=== WORK TO BE COMPLETED ===
Copy the listing verbatim, starting with the line containing "Task: Click the green KF128-2P terminal J_J1" and continuing through its final line, with both of those lines included.
— begin THE DATA —
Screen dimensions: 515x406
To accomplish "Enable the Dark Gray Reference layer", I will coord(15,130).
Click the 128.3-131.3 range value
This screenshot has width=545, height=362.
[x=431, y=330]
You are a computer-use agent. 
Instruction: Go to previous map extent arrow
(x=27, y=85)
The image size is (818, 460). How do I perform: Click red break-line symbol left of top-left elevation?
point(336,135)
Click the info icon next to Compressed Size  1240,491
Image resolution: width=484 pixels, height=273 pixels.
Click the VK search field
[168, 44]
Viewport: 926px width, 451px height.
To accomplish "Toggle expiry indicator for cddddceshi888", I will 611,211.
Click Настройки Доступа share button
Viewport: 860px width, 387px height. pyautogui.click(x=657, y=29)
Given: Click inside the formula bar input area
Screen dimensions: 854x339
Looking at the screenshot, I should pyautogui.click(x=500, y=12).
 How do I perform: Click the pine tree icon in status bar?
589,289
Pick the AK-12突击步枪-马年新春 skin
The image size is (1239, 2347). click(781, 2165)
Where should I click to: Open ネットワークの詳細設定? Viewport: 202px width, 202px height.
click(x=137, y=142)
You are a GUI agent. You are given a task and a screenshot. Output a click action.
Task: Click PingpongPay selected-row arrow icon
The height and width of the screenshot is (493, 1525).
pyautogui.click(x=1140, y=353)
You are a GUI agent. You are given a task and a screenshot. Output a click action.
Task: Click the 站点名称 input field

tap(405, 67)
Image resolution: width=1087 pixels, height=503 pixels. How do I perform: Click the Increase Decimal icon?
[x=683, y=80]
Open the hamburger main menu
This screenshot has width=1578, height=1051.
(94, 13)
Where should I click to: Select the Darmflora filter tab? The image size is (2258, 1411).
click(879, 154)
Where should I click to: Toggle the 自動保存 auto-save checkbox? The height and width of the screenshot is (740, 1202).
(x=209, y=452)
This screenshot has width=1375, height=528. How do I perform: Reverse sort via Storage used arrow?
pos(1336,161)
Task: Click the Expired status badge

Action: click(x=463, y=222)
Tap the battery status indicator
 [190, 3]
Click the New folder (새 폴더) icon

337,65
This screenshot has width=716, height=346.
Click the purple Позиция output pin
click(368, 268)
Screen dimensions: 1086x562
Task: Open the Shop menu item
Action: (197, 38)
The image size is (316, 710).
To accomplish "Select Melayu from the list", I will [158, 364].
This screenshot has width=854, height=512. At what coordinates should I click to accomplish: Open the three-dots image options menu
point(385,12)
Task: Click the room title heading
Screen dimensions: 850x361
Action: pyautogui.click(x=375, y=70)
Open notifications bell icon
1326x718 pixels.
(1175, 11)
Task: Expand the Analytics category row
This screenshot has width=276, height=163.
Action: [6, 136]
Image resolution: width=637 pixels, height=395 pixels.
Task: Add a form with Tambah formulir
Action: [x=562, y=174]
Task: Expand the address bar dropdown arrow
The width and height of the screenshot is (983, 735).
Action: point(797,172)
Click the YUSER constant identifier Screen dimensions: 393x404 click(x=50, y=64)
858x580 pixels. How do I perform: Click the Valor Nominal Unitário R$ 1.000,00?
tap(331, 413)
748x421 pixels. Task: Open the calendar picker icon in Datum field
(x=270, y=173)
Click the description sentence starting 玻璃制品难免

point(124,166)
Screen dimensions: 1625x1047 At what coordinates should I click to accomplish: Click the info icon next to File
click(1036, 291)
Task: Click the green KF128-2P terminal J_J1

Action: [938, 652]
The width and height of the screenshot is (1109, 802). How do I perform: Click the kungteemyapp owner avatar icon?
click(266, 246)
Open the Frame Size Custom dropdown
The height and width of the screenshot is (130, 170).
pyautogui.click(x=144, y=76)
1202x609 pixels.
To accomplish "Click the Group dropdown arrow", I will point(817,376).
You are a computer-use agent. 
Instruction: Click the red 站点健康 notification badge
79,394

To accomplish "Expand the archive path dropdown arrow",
— end THE DATA —
=== COMPLETE ANSWER ===
Task: Click the green KF128-2P terminal J_J1

Action: [938, 652]
The width and height of the screenshot is (1109, 802). How do I perform: Click the kungteemyapp owner avatar icon?
click(266, 246)
Open the Frame Size Custom dropdown
The height and width of the screenshot is (130, 170).
pyautogui.click(x=144, y=76)
1202x609 pixels.
To accomplish "Click the Group dropdown arrow", I will point(817,376).
You are a computer-use agent. 
Instruction: Click the red 站点健康 notification badge
79,394

To accomplish "Expand the archive path dropdown arrow",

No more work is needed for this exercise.